HOW TO COMPLETE THIS TASK — Reproduce the entries. Match every word.

EXTRACTED INFORMATION —
++++++++++

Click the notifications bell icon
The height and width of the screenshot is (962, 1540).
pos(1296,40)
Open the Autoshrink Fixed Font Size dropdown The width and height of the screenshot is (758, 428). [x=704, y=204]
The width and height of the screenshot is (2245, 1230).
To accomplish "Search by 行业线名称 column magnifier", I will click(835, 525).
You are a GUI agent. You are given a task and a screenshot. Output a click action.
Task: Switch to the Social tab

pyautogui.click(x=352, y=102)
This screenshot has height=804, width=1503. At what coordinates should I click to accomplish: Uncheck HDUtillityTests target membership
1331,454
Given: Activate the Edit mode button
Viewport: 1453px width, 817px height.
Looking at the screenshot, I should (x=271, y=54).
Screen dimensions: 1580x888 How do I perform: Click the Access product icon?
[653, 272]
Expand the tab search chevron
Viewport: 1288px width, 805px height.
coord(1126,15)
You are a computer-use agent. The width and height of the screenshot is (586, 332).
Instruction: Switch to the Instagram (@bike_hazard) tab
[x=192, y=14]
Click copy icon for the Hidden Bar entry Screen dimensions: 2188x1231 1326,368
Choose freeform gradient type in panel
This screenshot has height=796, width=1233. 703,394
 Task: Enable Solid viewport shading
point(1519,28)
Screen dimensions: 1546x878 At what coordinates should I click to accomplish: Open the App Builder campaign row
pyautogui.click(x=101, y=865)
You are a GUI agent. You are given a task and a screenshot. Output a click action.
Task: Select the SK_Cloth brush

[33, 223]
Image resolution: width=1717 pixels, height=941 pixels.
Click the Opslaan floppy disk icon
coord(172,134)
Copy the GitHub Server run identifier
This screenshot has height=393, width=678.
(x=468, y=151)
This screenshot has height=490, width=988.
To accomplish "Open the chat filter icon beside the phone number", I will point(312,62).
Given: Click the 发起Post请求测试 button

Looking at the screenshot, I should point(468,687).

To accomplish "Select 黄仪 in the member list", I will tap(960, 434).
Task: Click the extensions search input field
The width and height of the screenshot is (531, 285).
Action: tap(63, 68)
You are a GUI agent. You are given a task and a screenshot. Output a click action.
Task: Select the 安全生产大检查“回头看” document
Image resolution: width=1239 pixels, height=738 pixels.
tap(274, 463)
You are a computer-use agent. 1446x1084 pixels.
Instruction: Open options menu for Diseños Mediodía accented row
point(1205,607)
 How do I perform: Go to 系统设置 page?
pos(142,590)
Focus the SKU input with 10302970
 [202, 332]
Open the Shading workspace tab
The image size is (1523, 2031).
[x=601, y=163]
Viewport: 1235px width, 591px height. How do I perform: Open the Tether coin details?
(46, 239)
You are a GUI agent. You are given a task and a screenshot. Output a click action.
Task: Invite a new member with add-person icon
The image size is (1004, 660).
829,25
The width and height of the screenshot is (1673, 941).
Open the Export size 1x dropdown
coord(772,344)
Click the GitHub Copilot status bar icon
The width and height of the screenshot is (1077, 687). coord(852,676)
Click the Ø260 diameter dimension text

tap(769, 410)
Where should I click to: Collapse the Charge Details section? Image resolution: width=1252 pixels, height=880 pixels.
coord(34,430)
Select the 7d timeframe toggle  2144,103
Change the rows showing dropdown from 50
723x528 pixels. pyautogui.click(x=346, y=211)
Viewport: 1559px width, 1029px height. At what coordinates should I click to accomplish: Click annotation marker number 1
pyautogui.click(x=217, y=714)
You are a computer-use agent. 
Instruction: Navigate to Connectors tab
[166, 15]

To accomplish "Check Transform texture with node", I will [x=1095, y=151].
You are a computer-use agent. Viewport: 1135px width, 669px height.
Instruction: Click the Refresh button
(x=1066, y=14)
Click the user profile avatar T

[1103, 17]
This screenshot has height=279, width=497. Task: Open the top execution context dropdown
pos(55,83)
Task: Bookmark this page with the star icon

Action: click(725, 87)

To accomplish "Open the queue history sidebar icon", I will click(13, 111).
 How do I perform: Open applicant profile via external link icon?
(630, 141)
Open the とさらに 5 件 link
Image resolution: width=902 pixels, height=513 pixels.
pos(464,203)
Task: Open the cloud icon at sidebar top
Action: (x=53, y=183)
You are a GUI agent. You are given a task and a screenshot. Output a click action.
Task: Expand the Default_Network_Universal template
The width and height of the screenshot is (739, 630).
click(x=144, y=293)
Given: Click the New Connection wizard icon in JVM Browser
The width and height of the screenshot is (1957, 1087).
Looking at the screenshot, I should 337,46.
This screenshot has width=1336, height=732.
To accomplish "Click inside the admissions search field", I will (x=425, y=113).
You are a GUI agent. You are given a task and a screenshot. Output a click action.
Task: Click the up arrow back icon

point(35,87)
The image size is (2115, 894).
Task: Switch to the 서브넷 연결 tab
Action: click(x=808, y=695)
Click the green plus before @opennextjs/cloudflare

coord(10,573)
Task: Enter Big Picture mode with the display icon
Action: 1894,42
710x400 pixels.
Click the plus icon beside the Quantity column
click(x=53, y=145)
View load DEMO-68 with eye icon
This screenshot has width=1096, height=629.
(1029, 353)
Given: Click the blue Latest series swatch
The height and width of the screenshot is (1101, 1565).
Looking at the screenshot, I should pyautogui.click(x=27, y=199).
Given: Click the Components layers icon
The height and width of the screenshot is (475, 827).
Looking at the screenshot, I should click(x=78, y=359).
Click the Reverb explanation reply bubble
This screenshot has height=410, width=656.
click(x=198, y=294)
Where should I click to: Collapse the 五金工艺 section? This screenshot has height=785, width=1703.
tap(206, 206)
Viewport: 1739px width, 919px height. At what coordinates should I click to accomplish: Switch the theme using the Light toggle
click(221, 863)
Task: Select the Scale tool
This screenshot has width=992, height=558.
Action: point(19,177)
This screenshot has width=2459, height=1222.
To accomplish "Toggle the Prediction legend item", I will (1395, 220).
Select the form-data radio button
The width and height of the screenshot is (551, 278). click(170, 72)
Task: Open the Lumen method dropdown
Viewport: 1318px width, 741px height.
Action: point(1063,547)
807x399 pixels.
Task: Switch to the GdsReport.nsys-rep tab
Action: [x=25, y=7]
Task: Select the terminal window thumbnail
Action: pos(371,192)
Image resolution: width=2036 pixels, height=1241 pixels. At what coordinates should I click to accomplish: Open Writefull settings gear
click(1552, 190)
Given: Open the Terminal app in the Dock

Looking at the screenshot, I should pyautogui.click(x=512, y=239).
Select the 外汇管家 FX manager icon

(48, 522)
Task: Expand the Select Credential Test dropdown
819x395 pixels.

++++++++++

RESPONSE BELOW —
Click the notifications bell icon
The height and width of the screenshot is (962, 1540).
pos(1296,40)
Open the Autoshrink Fixed Font Size dropdown The width and height of the screenshot is (758, 428). [x=704, y=204]
The width and height of the screenshot is (2245, 1230).
To accomplish "Search by 行业线名称 column magnifier", I will click(835, 525).
You are a GUI agent. You are given a task and a screenshot. Output a click action.
Task: Switch to the Social tab

pyautogui.click(x=352, y=102)
This screenshot has height=804, width=1503. At what coordinates should I click to accomplish: Uncheck HDUtillityTests target membership
1331,454
Given: Activate the Edit mode button
Viewport: 1453px width, 817px height.
Looking at the screenshot, I should (x=271, y=54).
Screen dimensions: 1580x888 How do I perform: Click the Access product icon?
[653, 272]
Expand the tab search chevron
Viewport: 1288px width, 805px height.
coord(1126,15)
You are a computer-use agent. The width and height of the screenshot is (586, 332).
Instruction: Switch to the Instagram (@bike_hazard) tab
[x=192, y=14]
Click copy icon for the Hidden Bar entry Screen dimensions: 2188x1231 1326,368
Choose freeform gradient type in panel
This screenshot has height=796, width=1233. 703,394
 Task: Enable Solid viewport shading
point(1519,28)
Screen dimensions: 1546x878 At what coordinates should I click to accomplish: Open the App Builder campaign row
pyautogui.click(x=101, y=865)
You are a GUI agent. You are given a task and a screenshot. Output a click action.
Task: Select the SK_Cloth brush

[33, 223]
Image resolution: width=1717 pixels, height=941 pixels.
Click the Opslaan floppy disk icon
coord(172,134)
Copy the GitHub Server run identifier
This screenshot has height=393, width=678.
(x=468, y=151)
This screenshot has height=490, width=988.
To accomplish "Open the chat filter icon beside the phone number", I will point(312,62).
Given: Click the 发起Post请求测试 button

Looking at the screenshot, I should point(468,687).

To accomplish "Select 黄仪 in the member list", I will tap(960, 434).
Task: Click the extensions search input field
The width and height of the screenshot is (531, 285).
Action: tap(63, 68)
You are a GUI agent. You are given a task and a screenshot. Output a click action.
Task: Select the 安全生产大检查“回头看” document
Image resolution: width=1239 pixels, height=738 pixels.
tap(274, 463)
You are a computer-use agent. 1446x1084 pixels.
Instruction: Open options menu for Diseños Mediodía accented row
point(1205,607)
 How do I perform: Go to 系统设置 page?
pos(142,590)
Focus the SKU input with 10302970
 [202, 332]
Open the Shading workspace tab
The image size is (1523, 2031).
[x=601, y=163]
Viewport: 1235px width, 591px height. How do I perform: Open the Tether coin details?
(46, 239)
You are a GUI agent. You are given a task and a screenshot. Output a click action.
Task: Invite a new member with add-person icon
The image size is (1004, 660).
829,25
The width and height of the screenshot is (1673, 941).
Open the Export size 1x dropdown
coord(772,344)
Click the GitHub Copilot status bar icon
The width and height of the screenshot is (1077, 687). coord(852,676)
Click the Ø260 diameter dimension text

tap(769, 410)
Where should I click to: Collapse the Charge Details section? Image resolution: width=1252 pixels, height=880 pixels.
coord(34,430)
Select the 7d timeframe toggle  2144,103
Change the rows showing dropdown from 50
723x528 pixels. pyautogui.click(x=346, y=211)
Viewport: 1559px width, 1029px height. At what coordinates should I click to accomplish: Click annotation marker number 1
pyautogui.click(x=217, y=714)
You are a computer-use agent. 
Instruction: Navigate to Connectors tab
[166, 15]

To accomplish "Check Transform texture with node", I will [x=1095, y=151].
You are a computer-use agent. Viewport: 1135px width, 669px height.
Instruction: Click the Refresh button
(x=1066, y=14)
Click the user profile avatar T

[1103, 17]
This screenshot has height=279, width=497. Task: Open the top execution context dropdown
pos(55,83)
Task: Bookmark this page with the star icon

Action: click(725, 87)

To accomplish "Open the queue history sidebar icon", I will click(13, 111).
 How do I perform: Open applicant profile via external link icon?
(630, 141)
Open the とさらに 5 件 link
Image resolution: width=902 pixels, height=513 pixels.
pos(464,203)
Task: Open the cloud icon at sidebar top
Action: (x=53, y=183)
You are a GUI agent. You are given a task and a screenshot. Output a click action.
Task: Expand the Default_Network_Universal template
The width and height of the screenshot is (739, 630).
click(x=144, y=293)
Given: Click the New Connection wizard icon in JVM Browser
The width and height of the screenshot is (1957, 1087).
Looking at the screenshot, I should 337,46.
This screenshot has width=1336, height=732.
To accomplish "Click inside the admissions search field", I will (x=425, y=113).
You are a GUI agent. You are given a task and a screenshot. Output a click action.
Task: Click the up arrow back icon

point(35,87)
The image size is (2115, 894).
Task: Switch to the 서브넷 연결 tab
Action: click(x=808, y=695)
Click the green plus before @opennextjs/cloudflare

coord(10,573)
Task: Enter Big Picture mode with the display icon
Action: 1894,42
710x400 pixels.
Click the plus icon beside the Quantity column
click(x=53, y=145)
View load DEMO-68 with eye icon
This screenshot has width=1096, height=629.
(1029, 353)
Given: Click the blue Latest series swatch
The height and width of the screenshot is (1101, 1565).
Looking at the screenshot, I should pyautogui.click(x=27, y=199).
Given: Click the Components layers icon
The height and width of the screenshot is (475, 827).
Looking at the screenshot, I should click(x=78, y=359).
Click the Reverb explanation reply bubble
This screenshot has height=410, width=656.
click(x=198, y=294)
Where should I click to: Collapse the 五金工艺 section? This screenshot has height=785, width=1703.
tap(206, 206)
Viewport: 1739px width, 919px height. At what coordinates should I click to accomplish: Switch the theme using the Light toggle
click(221, 863)
Task: Select the Scale tool
This screenshot has width=992, height=558.
Action: point(19,177)
This screenshot has width=2459, height=1222.
To accomplish "Toggle the Prediction legend item", I will (1395, 220).
Select the form-data radio button
The width and height of the screenshot is (551, 278). click(170, 72)
Task: Open the Lumen method dropdown
Viewport: 1318px width, 741px height.
Action: point(1063,547)
807x399 pixels.
Task: Switch to the GdsReport.nsys-rep tab
Action: [x=25, y=7]
Task: Select the terminal window thumbnail
Action: pos(371,192)
Image resolution: width=2036 pixels, height=1241 pixels. At what coordinates should I click to accomplish: Open Writefull settings gear
click(1552, 190)
Given: Open the Terminal app in the Dock

Looking at the screenshot, I should pyautogui.click(x=512, y=239).
Select the 外汇管家 FX manager icon

(48, 522)
Task: Expand the Select Credential Test dropdown
819x395 pixels.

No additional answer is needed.